Your goal -> Across all the records below, count the lines that hold "button". State only that figure.

↓

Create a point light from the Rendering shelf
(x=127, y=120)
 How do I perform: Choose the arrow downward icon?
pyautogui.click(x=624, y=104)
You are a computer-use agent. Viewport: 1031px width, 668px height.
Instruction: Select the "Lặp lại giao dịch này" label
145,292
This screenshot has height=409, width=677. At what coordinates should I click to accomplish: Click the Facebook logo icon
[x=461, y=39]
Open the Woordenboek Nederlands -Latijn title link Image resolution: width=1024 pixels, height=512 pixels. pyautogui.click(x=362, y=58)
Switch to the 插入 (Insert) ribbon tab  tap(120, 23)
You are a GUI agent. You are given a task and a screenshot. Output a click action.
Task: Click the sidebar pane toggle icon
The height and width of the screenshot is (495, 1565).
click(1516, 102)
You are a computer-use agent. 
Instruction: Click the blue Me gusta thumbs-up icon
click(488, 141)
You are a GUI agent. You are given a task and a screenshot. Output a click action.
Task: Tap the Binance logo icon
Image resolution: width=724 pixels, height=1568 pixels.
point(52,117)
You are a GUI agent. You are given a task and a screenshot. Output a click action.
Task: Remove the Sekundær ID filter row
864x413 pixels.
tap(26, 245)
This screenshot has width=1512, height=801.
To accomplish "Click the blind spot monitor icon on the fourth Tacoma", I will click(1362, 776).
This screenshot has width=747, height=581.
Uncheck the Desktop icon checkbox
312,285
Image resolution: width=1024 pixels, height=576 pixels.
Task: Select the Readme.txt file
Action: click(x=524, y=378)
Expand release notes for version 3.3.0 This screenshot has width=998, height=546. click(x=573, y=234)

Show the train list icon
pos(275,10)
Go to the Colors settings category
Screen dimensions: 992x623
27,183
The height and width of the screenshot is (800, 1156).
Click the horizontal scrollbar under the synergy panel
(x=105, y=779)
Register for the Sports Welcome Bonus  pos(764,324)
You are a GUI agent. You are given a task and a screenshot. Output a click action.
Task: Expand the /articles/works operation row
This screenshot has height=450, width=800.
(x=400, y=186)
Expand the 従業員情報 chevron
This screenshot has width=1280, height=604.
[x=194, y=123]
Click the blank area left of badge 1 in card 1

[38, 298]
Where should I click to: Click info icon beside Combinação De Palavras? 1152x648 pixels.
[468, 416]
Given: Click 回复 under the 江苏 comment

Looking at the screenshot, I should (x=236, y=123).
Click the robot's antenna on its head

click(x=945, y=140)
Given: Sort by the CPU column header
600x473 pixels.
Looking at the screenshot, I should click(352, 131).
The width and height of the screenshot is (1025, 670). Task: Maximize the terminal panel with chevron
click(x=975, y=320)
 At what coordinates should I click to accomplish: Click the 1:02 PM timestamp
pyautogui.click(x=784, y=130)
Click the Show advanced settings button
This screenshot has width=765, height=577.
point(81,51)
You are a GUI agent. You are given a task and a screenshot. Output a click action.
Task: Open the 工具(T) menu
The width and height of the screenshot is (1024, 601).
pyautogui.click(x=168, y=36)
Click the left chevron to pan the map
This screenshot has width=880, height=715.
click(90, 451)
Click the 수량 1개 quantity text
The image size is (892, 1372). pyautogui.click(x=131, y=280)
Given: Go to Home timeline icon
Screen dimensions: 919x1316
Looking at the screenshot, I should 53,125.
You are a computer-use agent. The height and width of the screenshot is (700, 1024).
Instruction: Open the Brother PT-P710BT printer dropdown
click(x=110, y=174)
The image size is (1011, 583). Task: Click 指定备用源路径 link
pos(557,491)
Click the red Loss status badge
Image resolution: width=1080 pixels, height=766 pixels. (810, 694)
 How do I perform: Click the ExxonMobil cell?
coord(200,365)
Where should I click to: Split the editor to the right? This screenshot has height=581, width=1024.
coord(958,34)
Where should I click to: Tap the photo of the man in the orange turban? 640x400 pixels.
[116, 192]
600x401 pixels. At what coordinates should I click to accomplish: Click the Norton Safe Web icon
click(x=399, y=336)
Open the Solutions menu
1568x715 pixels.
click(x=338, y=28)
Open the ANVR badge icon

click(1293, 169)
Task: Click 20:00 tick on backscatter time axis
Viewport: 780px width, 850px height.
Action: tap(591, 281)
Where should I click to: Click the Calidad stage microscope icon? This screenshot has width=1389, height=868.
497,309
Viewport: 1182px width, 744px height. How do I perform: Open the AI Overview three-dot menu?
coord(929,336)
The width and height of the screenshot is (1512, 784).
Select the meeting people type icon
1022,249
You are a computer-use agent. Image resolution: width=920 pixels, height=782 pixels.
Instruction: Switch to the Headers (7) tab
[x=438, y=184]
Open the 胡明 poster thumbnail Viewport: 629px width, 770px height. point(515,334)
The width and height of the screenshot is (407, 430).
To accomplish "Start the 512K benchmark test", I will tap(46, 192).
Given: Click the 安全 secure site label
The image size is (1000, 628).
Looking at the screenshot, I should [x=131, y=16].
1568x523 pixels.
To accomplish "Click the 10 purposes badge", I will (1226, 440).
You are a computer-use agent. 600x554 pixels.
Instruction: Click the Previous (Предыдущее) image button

↑

Result -> 2